Stephanie George, who is now 42 years old, has spent the last 15 years of her life in jail. That might turn out to be a short period of time, given that her sentence is life without parole. She has no hope of ever being released from jail. Her crime? Living in a house in which her boyfriend maintained a lockbox hidden in the attic that had a half-kilogram of cocaine in it. The judge said that the lockbox was evidence that George was helping her boyfriend sell drugs.
Forty-seven year old Kenneth Harvey received the same sentence — life without parole. His crime? He got caught with a vial of cocaine worth $300. Because he had two previous drug convictions, both of which he had received probation for, this subjected him to a mandatory life sentence.
Forty-one year old Scott Walker is also serving a life sentence. His crime? He was a drug addict who financed his addiction by selling drugs to friends. That earned him a mandatory life sentence.
Thirty-eight year old Reynolds Wintersmith is also serving a life sentence. His crime? When he was 17 years old, he got involved in selling crack. He has now spent half his life behind bars.

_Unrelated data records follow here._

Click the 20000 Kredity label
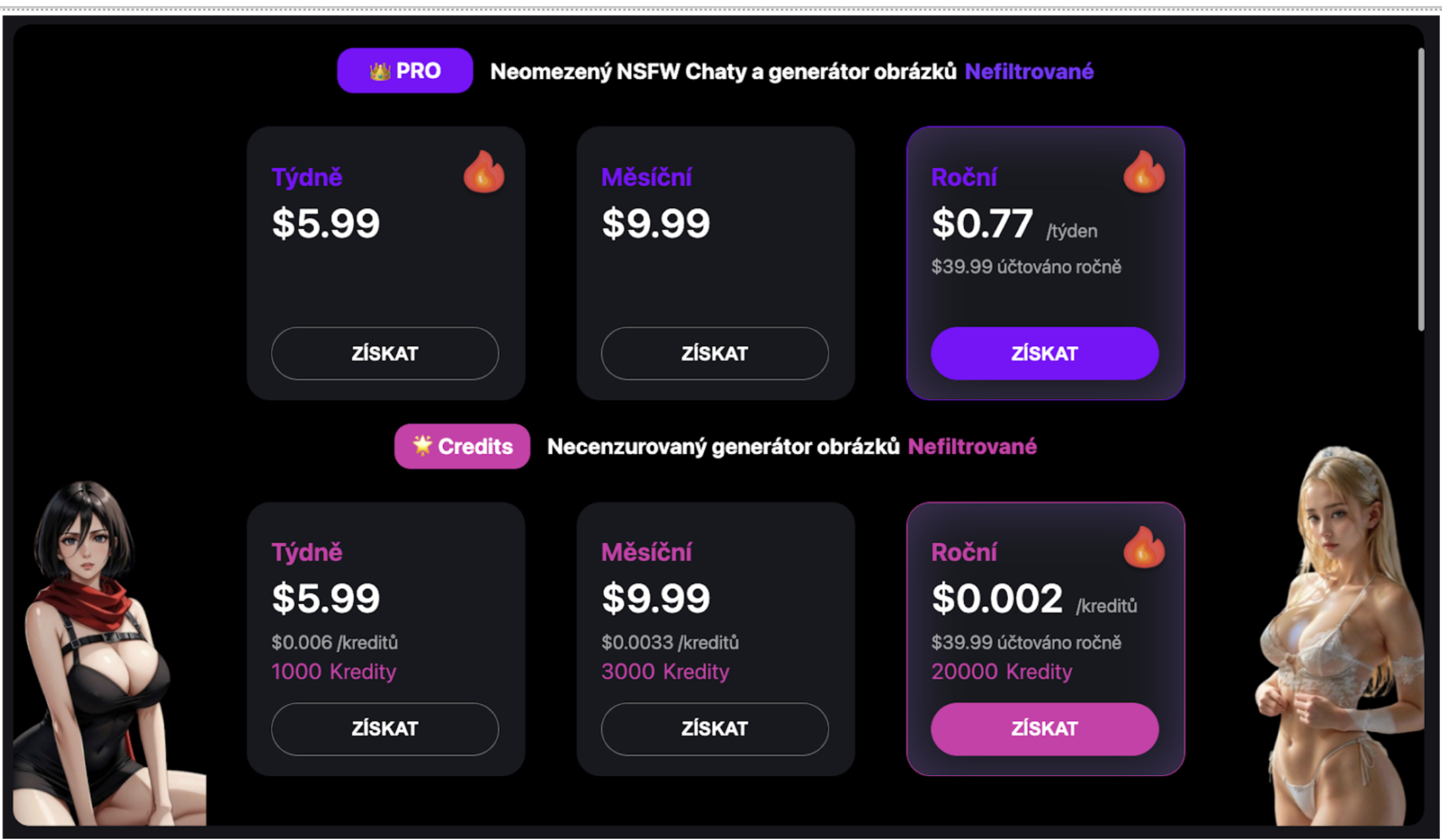 (1001, 671)
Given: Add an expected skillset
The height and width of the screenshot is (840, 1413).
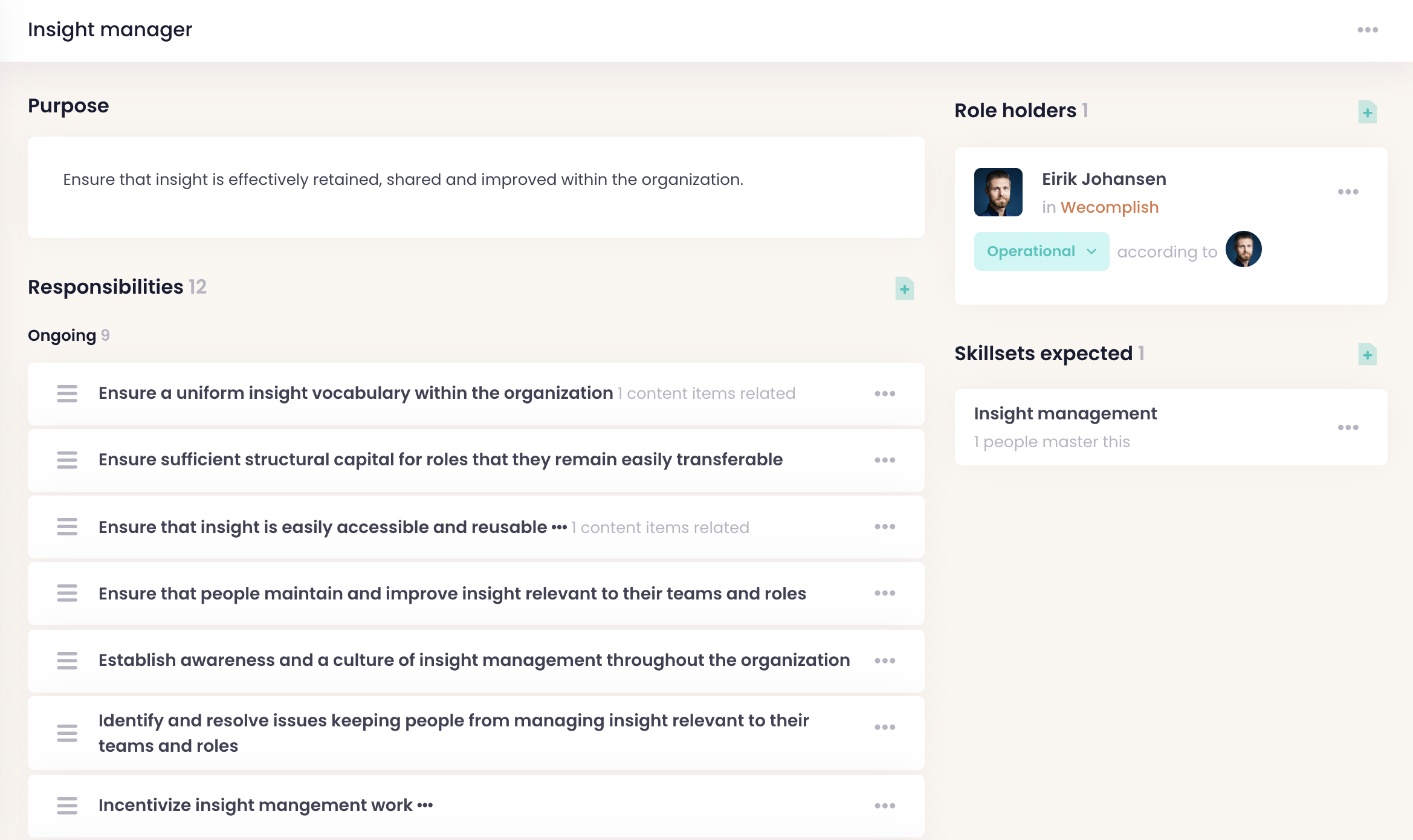Looking at the screenshot, I should [x=1367, y=355].
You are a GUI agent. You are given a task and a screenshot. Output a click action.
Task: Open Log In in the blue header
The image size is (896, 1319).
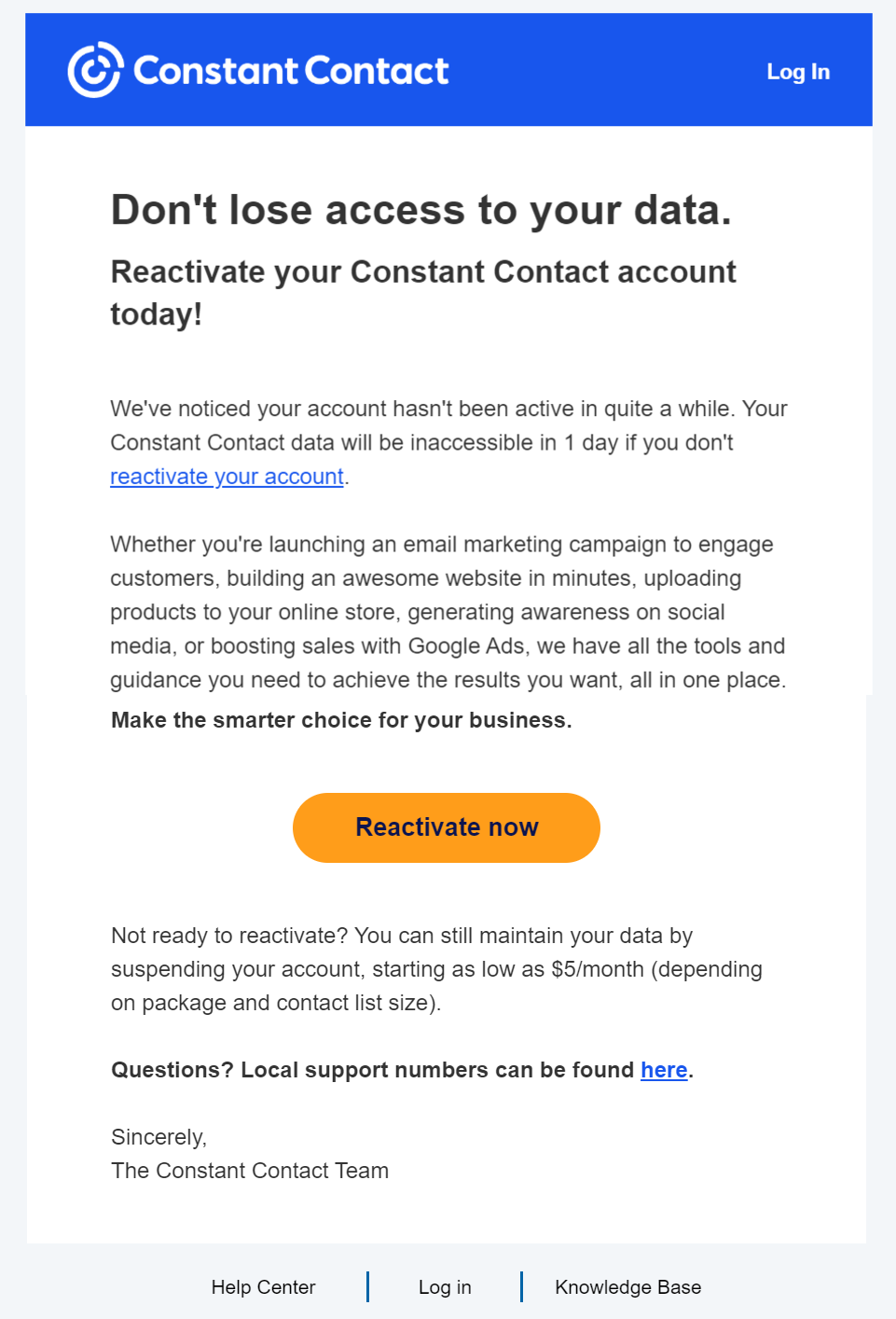coord(797,72)
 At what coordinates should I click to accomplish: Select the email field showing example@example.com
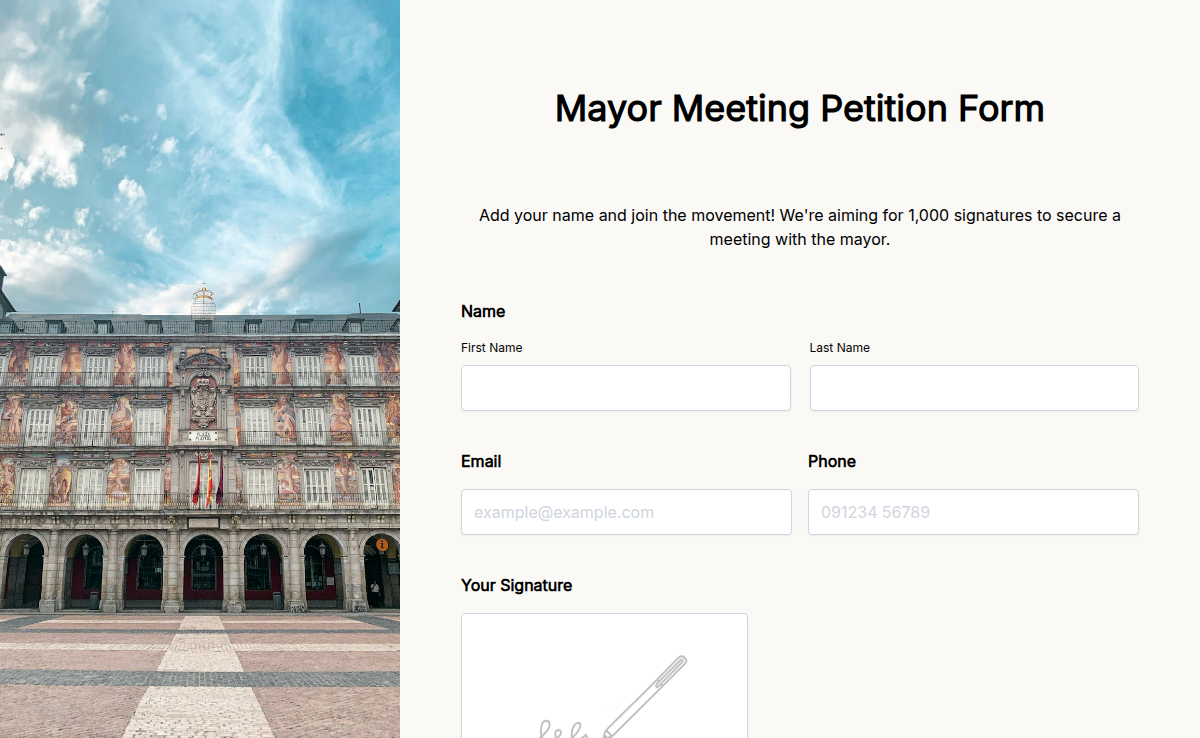tap(625, 512)
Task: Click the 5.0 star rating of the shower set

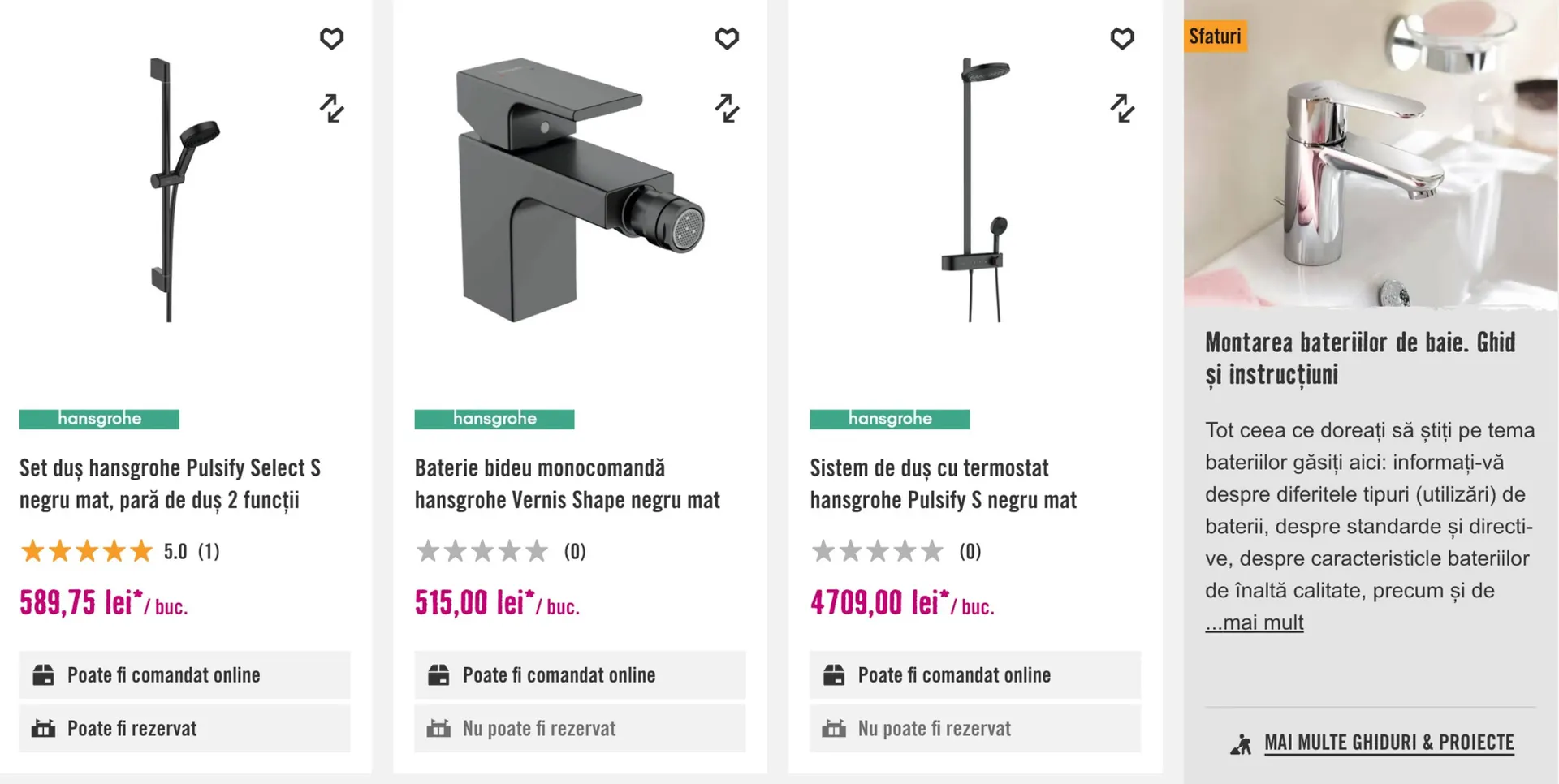Action: coord(119,552)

Robert Riley, 60, has been behind bars for 19 years. His crime? Conspiring to distribute hits of LSD dissolved on pieces of blotter paper. In order to pass the threshold that would give Riley a mandatory life sentence without possibility of parole, the feds added the weight of the blotter paper to the miniscule weight of the LSD.
No, none of these people killed anyone. They didn’t rob anyone. They didn’t steal from anyone. Their actions were entirely peaceful, voluntary, and consensual.
Now, consider HSBC, the world’s third-largest bank. The feds accused it of illegally laundering billions of dollars of drug money.
HSBC’s sentence? Oh, it received no sentence at all. In fact, the feds didn’t even secure a criminal indictment against the bank. Instead, they let the bank off the hook by settling for a fine of $1.2 billion, which equals about two months’ worth of bank profits.
What’s the difference between Stephanie George, Kenneth Harvey, Scott Walker, Reynolds Wintersmith, and, Robert Riley on the one hand, and HSBC, on the other?
Money and power. The people who received the life sentences were poor and lacked political influence. The fact that three of them are black certainly didn’t help. HSBC, on the other hand, is composed of rich and powerful people, most of whom are undoubtedly white.
Federal officials said that they were concerned that a criminal indictment of HSBC could destabilize the global financial system. But given the slap on the wrist to HSBC, where’s the justice in keeping those five people in jail? Indeed, where’s the justice in keeping any non-violent drug offender in jail, especially when they’re letting the rich and powerful off the hook for non-violent drug offenses?
No reasonable person can read about the plight of those five people without feeling a deep sense of indignation and outrage. Every American owes it to himself to read what the government, federal or state, has done to those five people. Here are two articles by John Tierney from the New York Times that detail their real-life drug-war horror story:
Here’s an NYT article detailing the special treatment accorded HSBC:
Those five drug-war inmates are just the tip of the iceberg. The United States now incarcerates more people than even communist China, and their beloved, decades-long drug war provides government officials with the ability to do so.
But the horrible length of those jail sentences doesn’t really go to the core of the problem. The real question is: Under what moral authority does the government punish people for doing something that is really none of the government’s business?
Consider Stephanie George’s case. Suppose she did know what was in that lockbox. Suppose she was helping her boyfriend sell drugs. So what? Why is that the business of federal busybodies? It’s not. It’s none of their business. People have the natural and God-given right to own anything they want, ingest whatever they want, and buy and sell whatever they want. It’s called freedom.
Our American ancestors understood that. That’s why they never permitted drug laws to be enacted in the America in which they lived.
The fact that so many Americans fail to see that fundamental point is as much an outrage as those long, manifestly unjust jail sentences. Never mind that Americans refuse to see that the drug war has proven to be a manifest failure and that it’s resulted in countless deaths and ruined lives. How come Americans refuse to see the horrific violation of the principles of liberty when the government claims the authority to punish someone for doing something that involves no initiation of force against another human being?
Ruining the lives of five good human beings — the one life each of them were given — for engaging in action that is none of the government’s business, even while according the rich and powerful with a permanent get out of jail card — well, that’s drug-tyranny in its most hypocritical and brutal form.
Do the right thing, President Obama: In light of the special drug-war treatment you have accorded the rich and powerful at HSBC, issue a pardon to all non-violent drug offenders who are rotting away in federal penitentiaries. Then, to ensure that these horrors and this hypocrisy never repeat themselves, follow those pardons with a bill to Congress that finally ends the drug war and legalizes all drugs.